Eugenio Montejo (1938 in Caracas – 5 June 2008 in Valencia) was a Venezuelan poet and essay writer, founder of the literary magazine Azar and co-founder of Revista Poesía, a poetry magazine published by the University of Carabobo.

== Career and Recognition ==
He was researcher at the "Rómulo Gallegos" Centre for Latin American Studies in Caracas and contributed to a large number of national and international magazines. In Venezuela he was awarded the National Prize for Literature in 1998 and in 2004 he received the International Octavio Paz Prize for Poetry and Essay.

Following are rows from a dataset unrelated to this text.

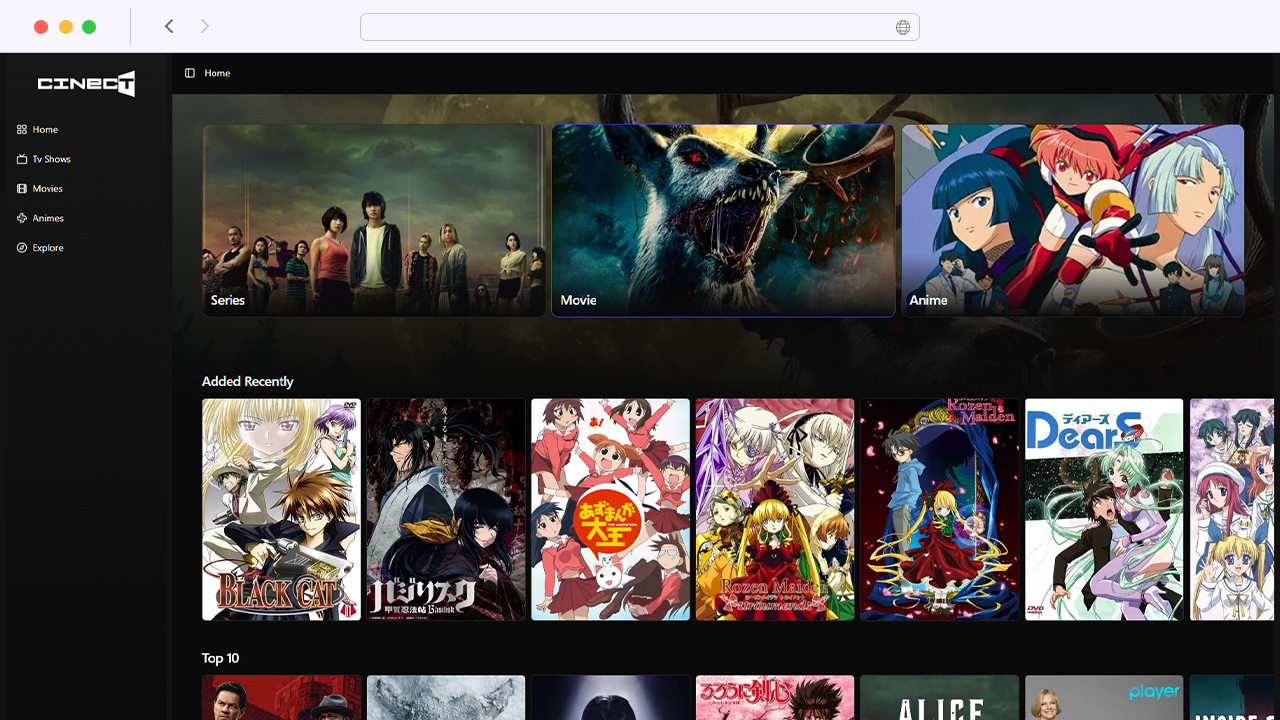The width and height of the screenshot is (1280, 720).
Task: Open the Series category banner
Action: tap(373, 220)
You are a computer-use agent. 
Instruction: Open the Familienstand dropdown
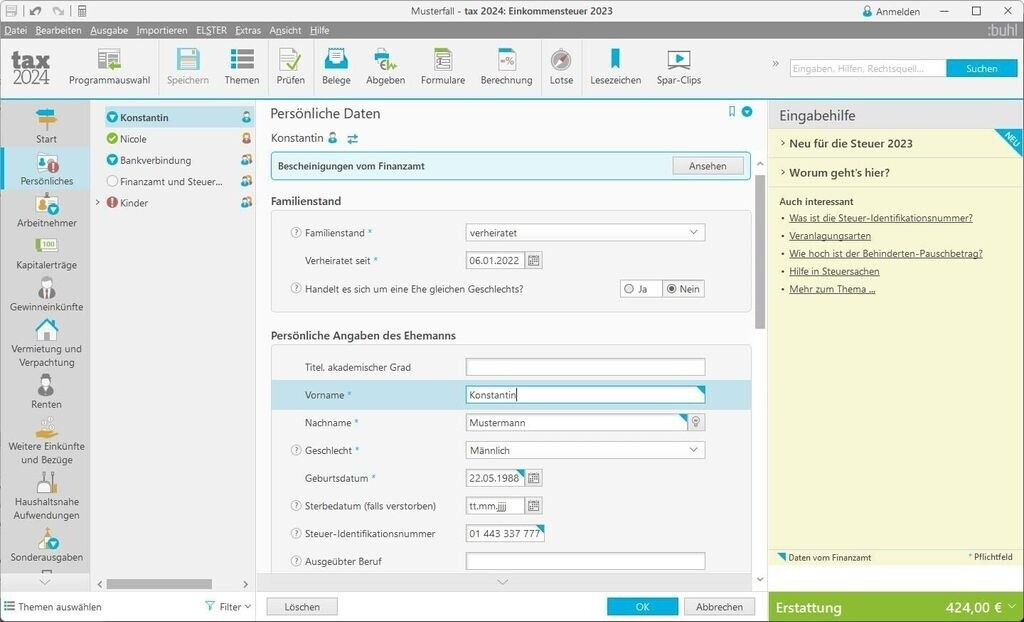[585, 233]
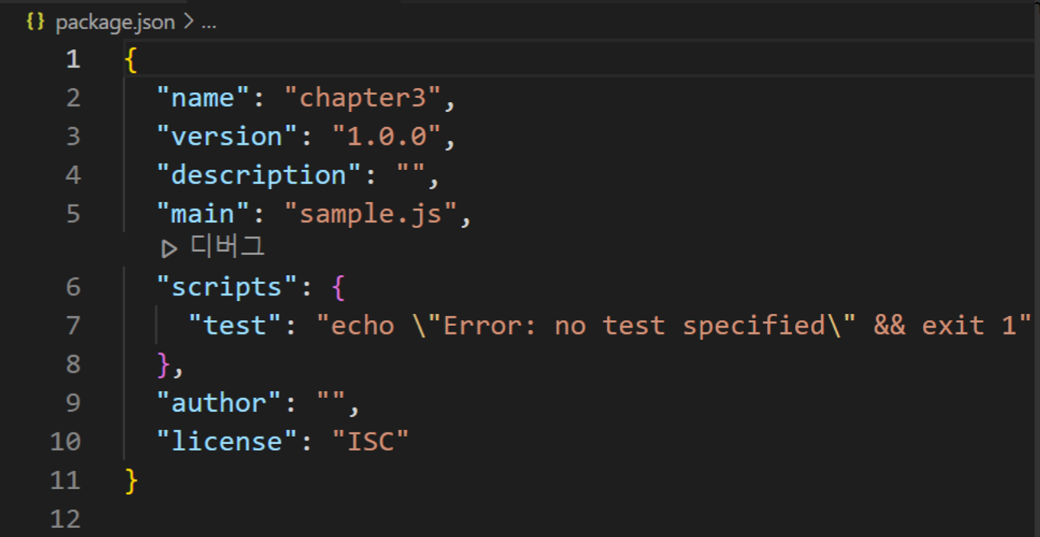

International interest in Montejo's poetry grew after his poem "La Tierra Giró para Acercarnos" ("The Earth Turned to Bring Us Closer") was used in the film 21 Grams by feted Mexican director Alejandro González Iñárritu. A few lines from the poem are quoted by Sean Penn's character in the movie.

==Poetic work==
- Elegos (1967)
- Muerte y memoria (1972)
- Algunas palabras (1977)
- Terredad (1978)
- Trópico absoluto (1982)
- Alfabeto del mundo (1986)
- Adiós al Siglo XX (1992, 1997 a complete version)
- Papiros amorosos (2002)
- Chamario (2003, for children)
- Fábula del escriba (2006)

==Essays==
- La ventana oblicua (1974)
- El taller blanco (1983)
- El cuaderno de Blas Coll (1981)

==Translations==
- The Trees (selected poems 1967–2004) - an anthology of selected poems with English translations by the Australian poet Peter Boyle. Original Spanish text appears alongside English translation (Salt Publishing, 2004).
- (Selected Works by Eugenio Montejo). An anthology of selected poems and prose pieces, translated and edited by Kirk Nesset. A bilingual book; the text in Spanish appears also. Critical introduction by Wilfredo Hernandez and Kirk Nesset (University of Oklahoma Press, 2010).